The results of early studies that focused on the HER2-positive and hormonal-receptor-positive disease (triple-positive), showed that the combination of hormonal therapy plus an anti-HER2 drug is more effective compared with hormonal therapy alone. However, the improvement in PFS is moderate, suggesting that interruption of the crosstalk between HER2 and ER-α might be effective only in a few cases or for a short duration. These trials did not have a trastuzumab alone arm, thus it is not known whether the addition of endocrine therapy to HER2-targeted therapy actually improves PFS; however, trastuzumab by itself, with no chemotherapy, is much less effective, probably due to the incomplete inhibition of the HER receptor. 49
The subsequent step was to evaluate whether the dual HER2 blockade combined with hormonal therapy (AI) was superior to a single block in interfering with crosstalk between the ER and HER2. These data suggest that maintenance strategies after taxane in first-line therapy are safe; although no randomized studies prove the strategy is superior to dual blockade alone, it remains valid in ER-positive patients following induction chemotherapy. Moreover, the use of dual anti-HER2 inhibition represents a promising strategy to further improve the clinical outcomes of these patients. This suggests that a niche of patients with HER2-positive and hormone-receptor-positive disease may be treated only with endocrine and anti HER 2 therapies, therefore sparing chemotherapy. The possibility of avoiding chemotherapy leads to more manageable treatment with the possibility of prolonging it for a long period. This is a relevant aspect because, although advanced breast cancer is a treatable disease, it is still generally incurable and the goals of care are to optimize both length and quality of life. 48
Taken together, these data suggest that, among highly selected patients with ER-positive and HER2-positive breast cancer, it is possible to avoid chemotherapy using only targeted therapies that include the dual anti-HER2 blockade (with either pertuzumab and trastuzumab or lapatinib and trastuzumab) with hormonal therapy or anti-HER2 monotherapy. The dual blockade can be used since it provides a benefit in PFS. However, the greater side effects, higher costs, and lack of OS benefit so far, when compared with monotherapy, should be discussed with the patient weighing the pros and cons of each treatment.

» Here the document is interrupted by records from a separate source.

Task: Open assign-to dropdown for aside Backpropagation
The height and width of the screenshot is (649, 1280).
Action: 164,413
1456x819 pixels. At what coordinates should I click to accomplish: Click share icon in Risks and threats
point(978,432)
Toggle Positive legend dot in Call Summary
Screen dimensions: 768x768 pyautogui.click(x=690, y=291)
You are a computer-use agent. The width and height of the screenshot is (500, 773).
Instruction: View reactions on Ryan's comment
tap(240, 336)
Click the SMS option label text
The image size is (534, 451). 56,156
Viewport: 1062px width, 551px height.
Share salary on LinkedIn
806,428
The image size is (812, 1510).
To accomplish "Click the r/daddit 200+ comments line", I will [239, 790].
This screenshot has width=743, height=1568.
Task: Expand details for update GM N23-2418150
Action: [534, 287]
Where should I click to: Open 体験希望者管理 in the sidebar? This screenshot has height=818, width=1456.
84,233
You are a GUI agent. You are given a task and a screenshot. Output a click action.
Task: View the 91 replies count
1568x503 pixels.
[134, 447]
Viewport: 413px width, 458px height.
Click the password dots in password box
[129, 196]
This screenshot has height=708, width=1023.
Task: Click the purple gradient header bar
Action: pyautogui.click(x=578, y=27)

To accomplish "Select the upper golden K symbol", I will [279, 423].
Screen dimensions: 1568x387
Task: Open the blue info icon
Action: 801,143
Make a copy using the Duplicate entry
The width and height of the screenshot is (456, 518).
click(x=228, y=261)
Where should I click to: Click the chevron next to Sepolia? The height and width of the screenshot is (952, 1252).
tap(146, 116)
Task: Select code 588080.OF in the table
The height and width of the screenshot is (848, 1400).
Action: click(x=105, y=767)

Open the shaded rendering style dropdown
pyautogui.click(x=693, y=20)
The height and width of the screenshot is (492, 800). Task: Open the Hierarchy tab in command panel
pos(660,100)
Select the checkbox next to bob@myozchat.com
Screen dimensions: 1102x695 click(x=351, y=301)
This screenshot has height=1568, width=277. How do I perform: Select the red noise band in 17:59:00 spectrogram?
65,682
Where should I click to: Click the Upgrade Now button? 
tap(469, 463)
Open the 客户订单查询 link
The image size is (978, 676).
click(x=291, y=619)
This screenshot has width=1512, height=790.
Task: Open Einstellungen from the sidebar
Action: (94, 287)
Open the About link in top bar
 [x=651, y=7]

In endocrine-responsive disease and HER2-negative MBC, all currently available CDK4, six inhibitors combined with hormonal therapy (AI or fulvestrant) radically modified the course of disease, showing large improvement in PFS compared with hormonal therapy alone.50–52 It is possible that the CDK 4/6 inhibitor will play a role also in HER-positive disease. Indeed, the possibility of revert the resistance of trastuzumab using CDK4/6 inhibition will lead to the development of CDK4/6 inhibition in HER2-positive disease.
The toxicity profile of CDK4/6 inhibition limits its use in combination with chemotherapy, thereby rendering it a good candidate for the combination with endocrine therapy plus biological agents.
In conclusion, better knowledge of the mechanism of anti-HER2 resistance could permit the development of new drugs and treatment. Current research fields include the role of the microenviroment (e.g. immune-system) or the use of CDK4/6 and PI3K inhibitors.